Load model and transforms

from sam3 import build_sam3_image_model
from sam3.train.transforms.basic_for_api import (
    ComposeAPI, RandomResizeAPI, ToTensorAPI, NormalizeAPI
)

bpe_path = f"{sam3_root}/assets/bpe_simple_vocab_16e6.txt.gz"
model = build_sam3_image_model(bpe_path=bpe_path)

transform = ComposeAPI(
    transforms=[
        RandomResizeAPI(sizes=1008, max_size=1008, square=True, consistent_transform=False),
        ToTensorAPI(),
        NormalizeAPI(mean=[0.5, 0.5, 0.5], std=[0.5, 0.5, 0.5]),
    ]
)
4

Setup postprocessor

from sam3.eval.postprocessors import PostProcessImage

postprocessor = PostProcessImage(
    max_dets_per_img=-1,
    iou_type="segm",
    use_original_sizes_box=True,
    use_original_sizes_mask=True,
    convert_mask_to_rle=False,
    detection_threshold=0.5,
    to_cpu=False,
)

Creating Datapoints

Datapoints are the fundamental unit for batched inference.
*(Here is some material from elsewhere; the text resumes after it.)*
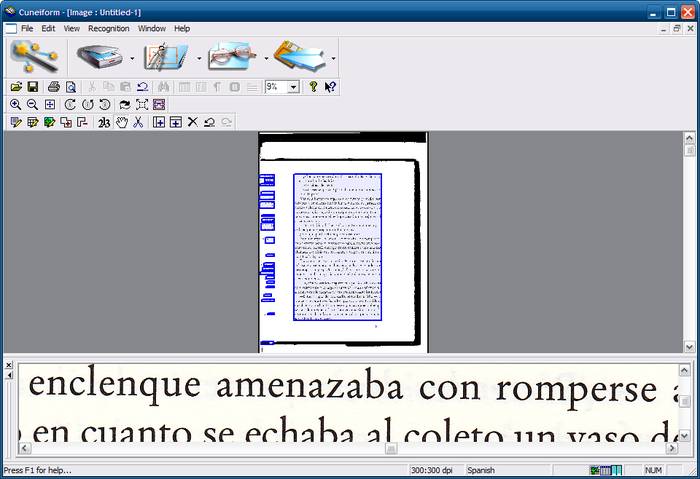700x479 pixels.
Task: Open the zoom percentage dropdown
Action: click(293, 87)
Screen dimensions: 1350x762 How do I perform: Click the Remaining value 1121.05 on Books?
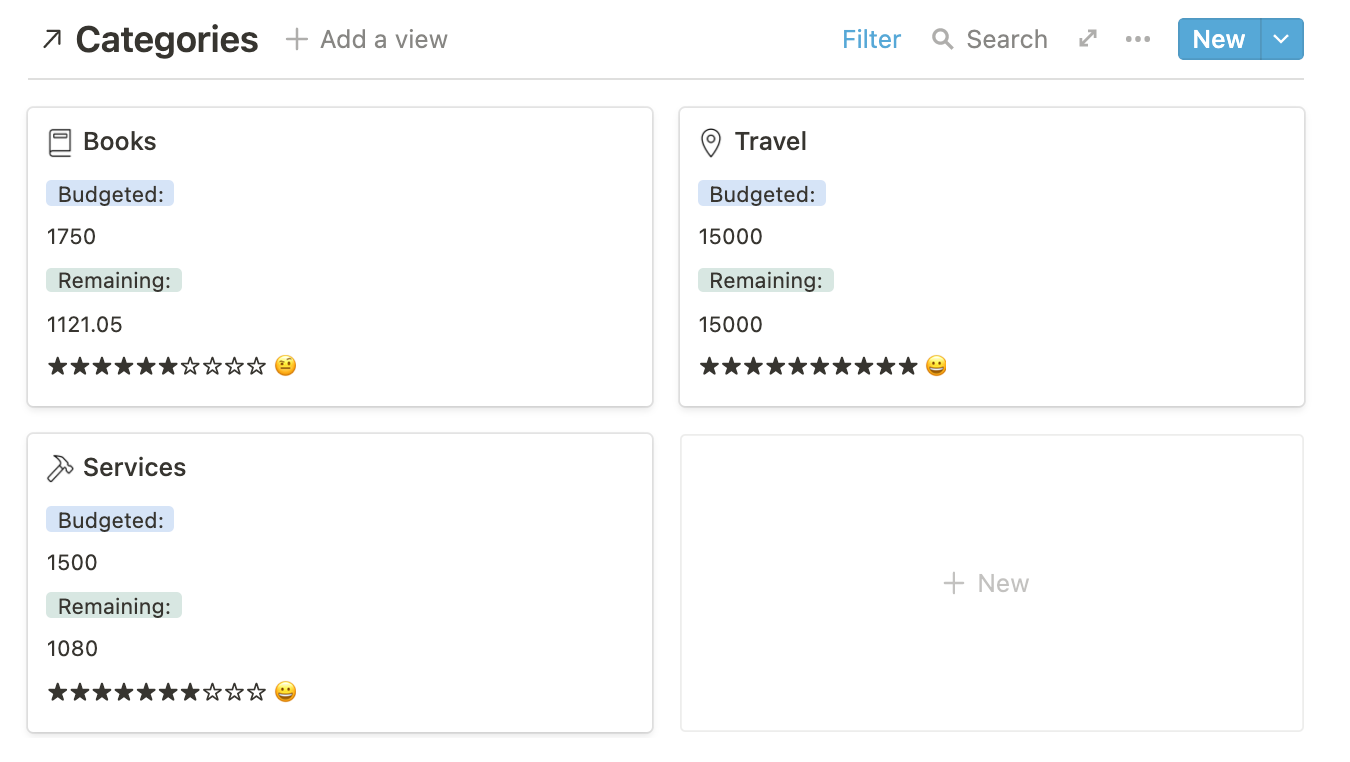coord(85,324)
Each datapoint represents a single image with one or more queries.

Utility Functions

from sam3.train.data.sam3_image_dataset import (
    InferenceMetadata, FindQueryLoaded, Image as SAMImage, Datapoint
)
from typing import List

GLOBAL_COUNTER = 1

def create_empty_datapoint():
    """A datapoint is a single image on which we can apply several queries."""
    return Datapoint(find_queries=[], images=[])

def set_image(datapoint, pil_image):
    """Add the image to be processed to the datapoint."""
    w, h = pil_image.size
    datapoint.images = [SAMImage(data=pil_image, objects=[], size=[h,w])]
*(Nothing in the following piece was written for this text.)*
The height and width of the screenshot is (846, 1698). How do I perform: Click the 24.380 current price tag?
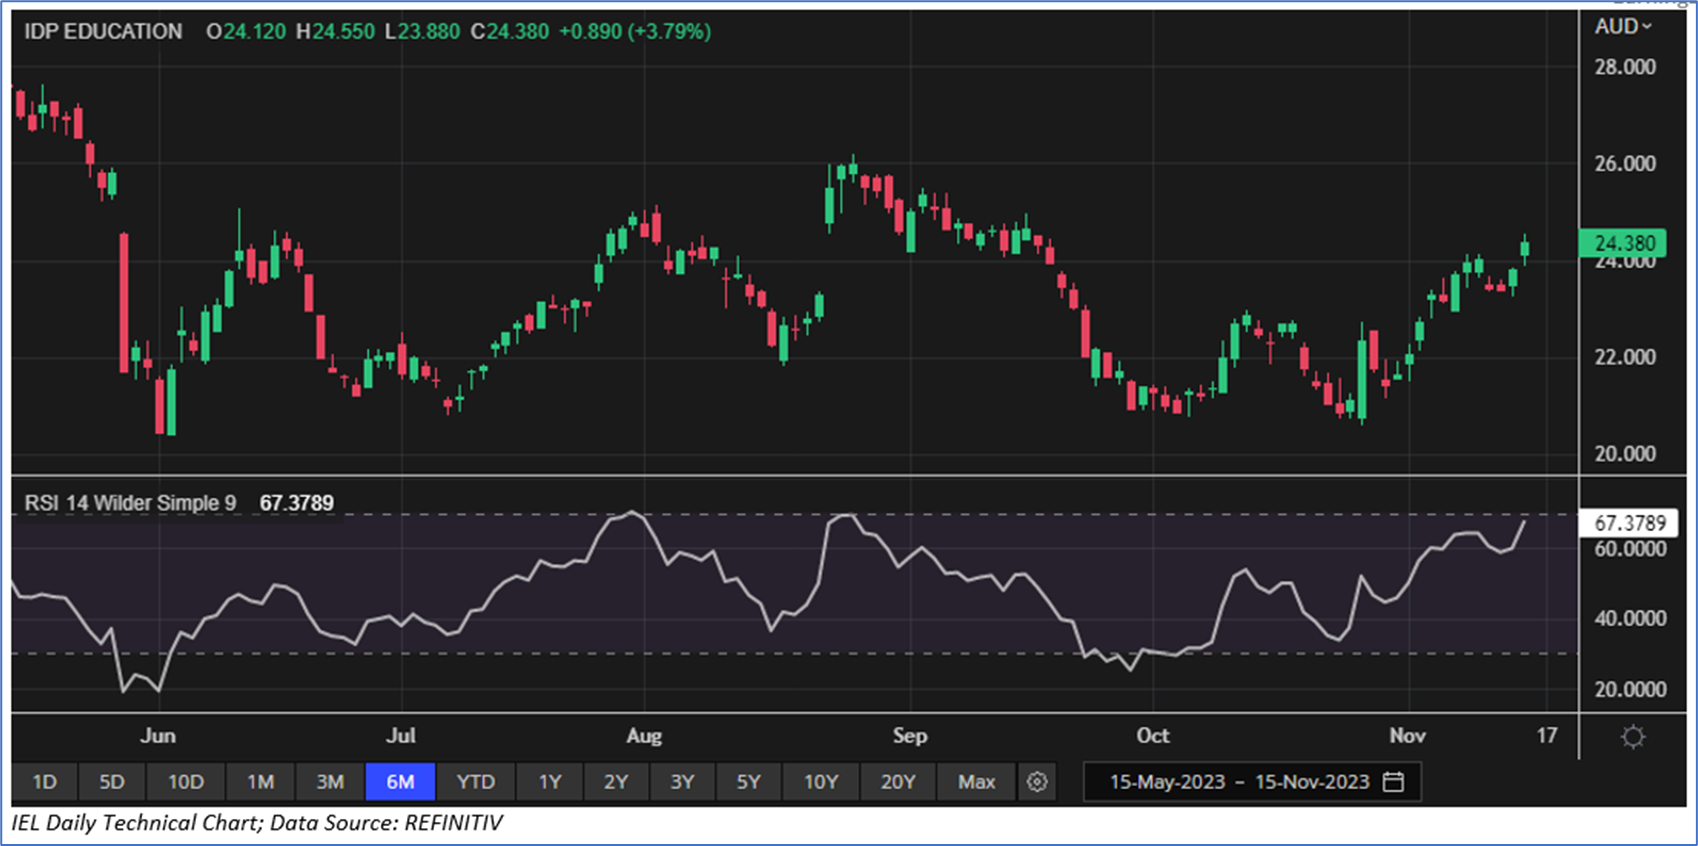[1623, 243]

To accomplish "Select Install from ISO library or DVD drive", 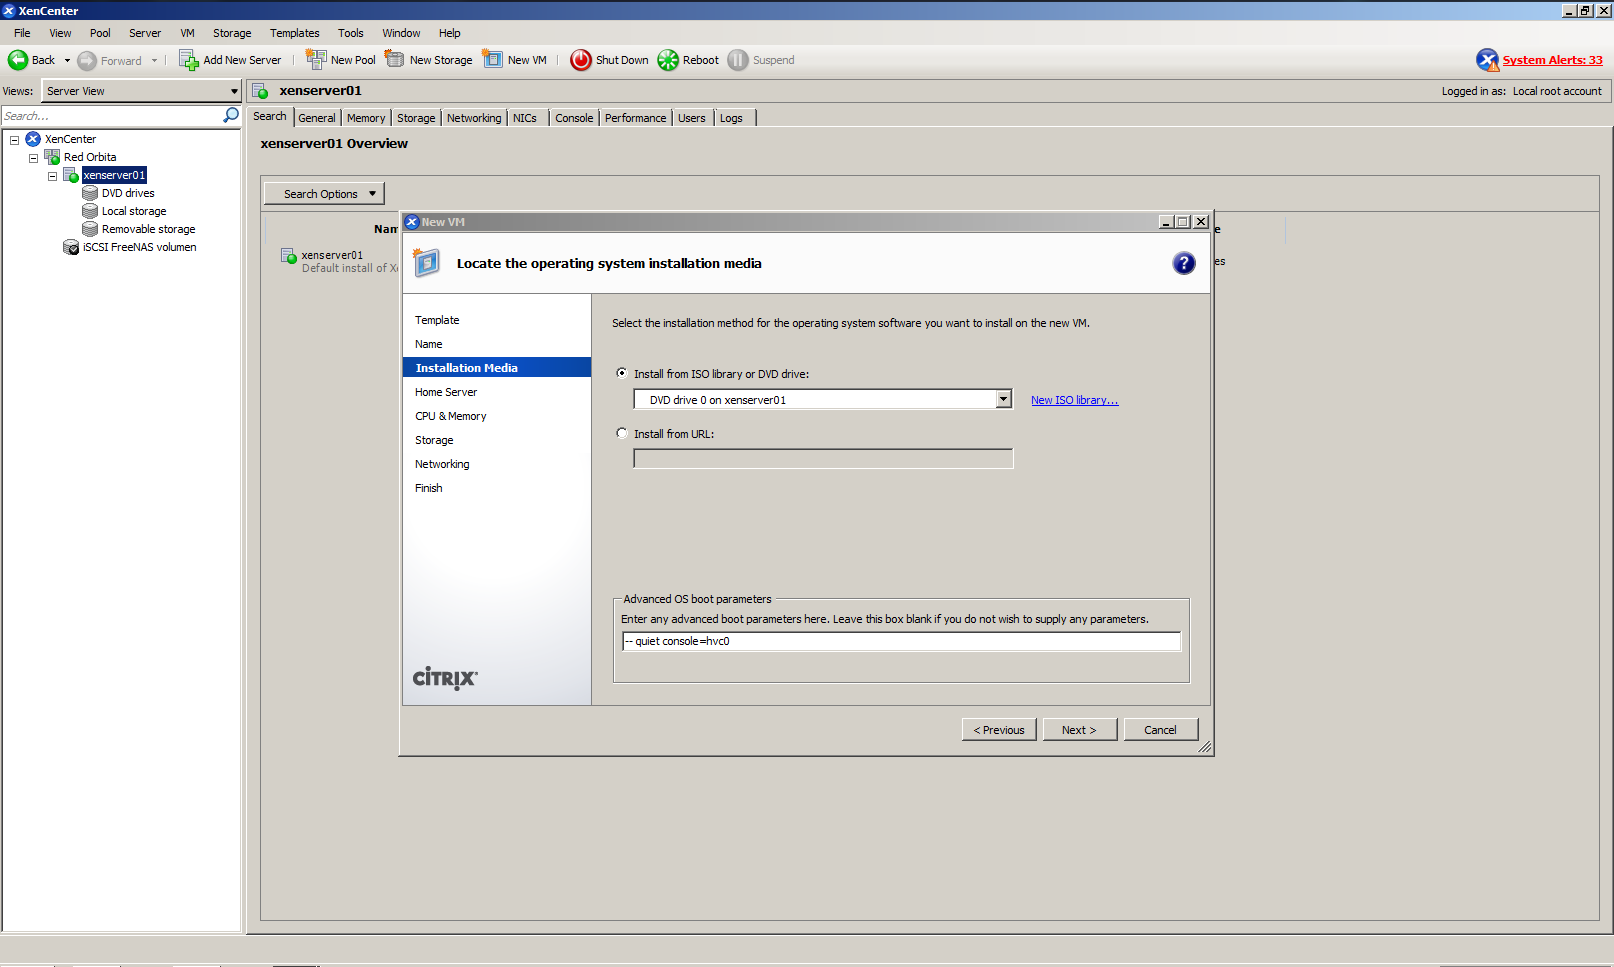I will pyautogui.click(x=622, y=373).
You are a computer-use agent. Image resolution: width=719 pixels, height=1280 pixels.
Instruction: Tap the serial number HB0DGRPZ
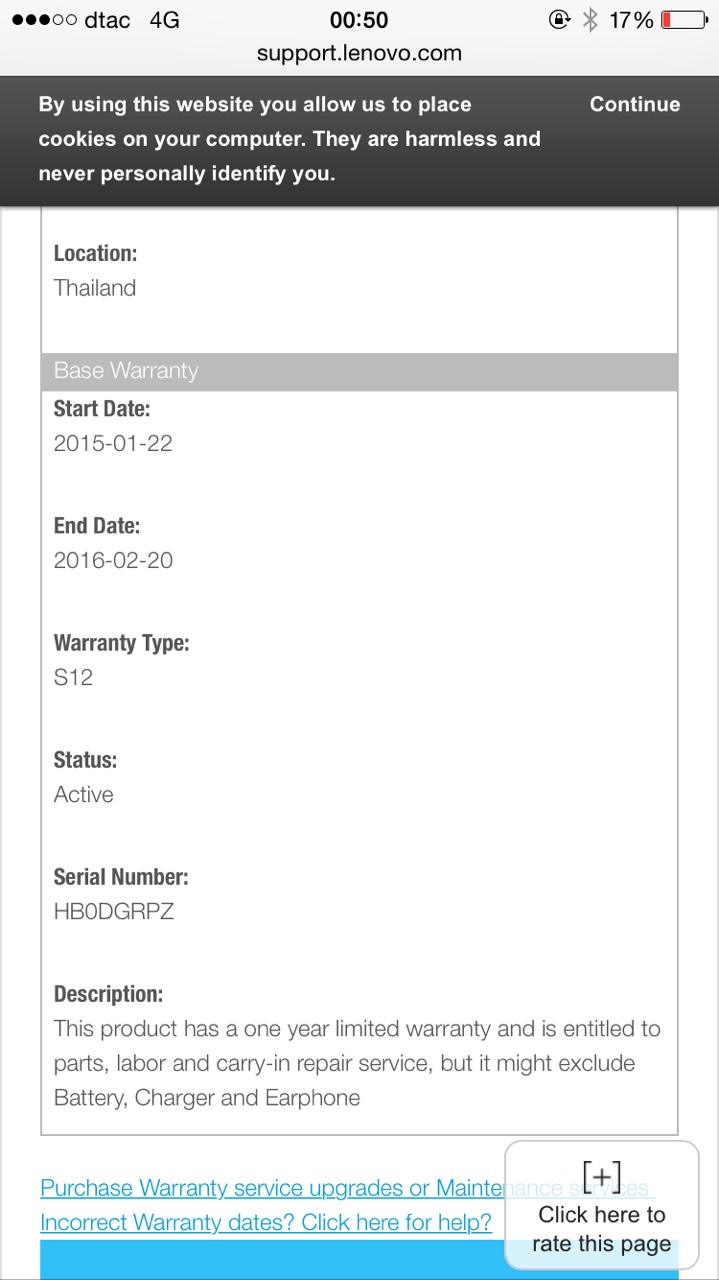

def add_text_prompt(datapoint, text_query):
    """Add a text query to the datapoint."""
    global GLOBAL_COUNTER
    assert len(datapoint.images) == 1, "please set the image first"
    
    w, h = datapoint.images[0].size
    datapoint.find_queries.append(
        FindQueryLoaded(
            query_text=text_query,
            image_id=0,
            object_ids_output=[],
            is_exhaustive=True,
            query_processing_order=0,
            inference_metadata=InferenceMetadata(
                coco_image_id=GLOBAL_COUNTER,
                original_image_id=GLOBAL_COUNTER,
                original_category_id=1,
                original_size=[w, h],
                object_id=0,
                frame_index=0,
            )
        )
    )
    GLOBAL_COUNTER += 1
    return GLOBAL_COUNTER - 1

Text Prompts in Batches

Create multiple queries for a single image:
# Image 1 with two text prompts
img1 = Image.open(BytesIO(requests.get(
    "http://images.cocodataset.org/val2017/000000077595.jpg"
).content))

datapoint1 = create_empty_datapoint()
set_image(datapoint1, img1)
id1 = add_text_prompt(datapoint1, "cat")
id2 = add_text_prompt(datapoint1, "laptop")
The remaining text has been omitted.